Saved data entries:
»»
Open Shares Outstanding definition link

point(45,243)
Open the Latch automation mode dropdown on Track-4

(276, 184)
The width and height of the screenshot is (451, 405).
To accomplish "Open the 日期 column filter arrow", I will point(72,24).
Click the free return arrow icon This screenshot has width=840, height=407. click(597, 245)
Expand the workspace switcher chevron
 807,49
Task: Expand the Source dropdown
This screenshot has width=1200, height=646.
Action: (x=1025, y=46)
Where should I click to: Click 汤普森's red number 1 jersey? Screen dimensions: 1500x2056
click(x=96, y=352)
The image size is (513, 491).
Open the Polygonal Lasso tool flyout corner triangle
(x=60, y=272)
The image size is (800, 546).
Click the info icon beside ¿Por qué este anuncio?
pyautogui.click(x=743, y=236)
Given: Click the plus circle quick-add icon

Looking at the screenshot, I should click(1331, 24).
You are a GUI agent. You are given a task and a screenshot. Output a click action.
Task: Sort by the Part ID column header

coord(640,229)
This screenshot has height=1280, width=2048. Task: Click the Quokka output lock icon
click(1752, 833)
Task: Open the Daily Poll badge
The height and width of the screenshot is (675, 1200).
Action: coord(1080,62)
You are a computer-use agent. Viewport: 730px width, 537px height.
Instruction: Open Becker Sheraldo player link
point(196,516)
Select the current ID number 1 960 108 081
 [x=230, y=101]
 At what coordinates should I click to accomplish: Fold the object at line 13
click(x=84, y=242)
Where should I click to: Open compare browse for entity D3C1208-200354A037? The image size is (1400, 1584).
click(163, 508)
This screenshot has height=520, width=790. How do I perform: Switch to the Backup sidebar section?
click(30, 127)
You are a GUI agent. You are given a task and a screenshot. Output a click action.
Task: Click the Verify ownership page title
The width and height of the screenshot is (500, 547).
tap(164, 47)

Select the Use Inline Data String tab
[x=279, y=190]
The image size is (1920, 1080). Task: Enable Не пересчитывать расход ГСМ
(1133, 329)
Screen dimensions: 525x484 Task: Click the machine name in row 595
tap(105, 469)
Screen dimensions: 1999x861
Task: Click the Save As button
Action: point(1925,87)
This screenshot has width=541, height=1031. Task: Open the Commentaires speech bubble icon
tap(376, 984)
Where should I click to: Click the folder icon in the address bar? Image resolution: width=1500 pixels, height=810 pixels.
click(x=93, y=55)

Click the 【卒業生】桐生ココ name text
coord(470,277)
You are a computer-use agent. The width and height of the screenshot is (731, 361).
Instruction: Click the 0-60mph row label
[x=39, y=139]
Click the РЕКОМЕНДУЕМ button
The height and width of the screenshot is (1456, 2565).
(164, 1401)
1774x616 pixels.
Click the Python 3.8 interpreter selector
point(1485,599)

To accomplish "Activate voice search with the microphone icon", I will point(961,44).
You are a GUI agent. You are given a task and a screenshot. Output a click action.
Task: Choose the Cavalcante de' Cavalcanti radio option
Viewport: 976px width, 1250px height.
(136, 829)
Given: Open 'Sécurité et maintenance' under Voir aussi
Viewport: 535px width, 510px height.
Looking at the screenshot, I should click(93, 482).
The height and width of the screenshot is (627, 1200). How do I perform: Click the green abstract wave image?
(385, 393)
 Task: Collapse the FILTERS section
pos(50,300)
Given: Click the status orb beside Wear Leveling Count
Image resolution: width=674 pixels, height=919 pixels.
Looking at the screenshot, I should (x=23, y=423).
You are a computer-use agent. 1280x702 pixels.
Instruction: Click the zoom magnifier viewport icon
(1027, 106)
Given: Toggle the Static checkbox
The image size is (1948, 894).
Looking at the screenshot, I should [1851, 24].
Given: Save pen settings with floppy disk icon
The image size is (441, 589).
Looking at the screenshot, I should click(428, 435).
««
The problem: Lines above that have "with": copy each of them.

Reply:
To accomplish "Activate voice search with the microphone icon", I will point(961,44).
Given: Save pen settings with floppy disk icon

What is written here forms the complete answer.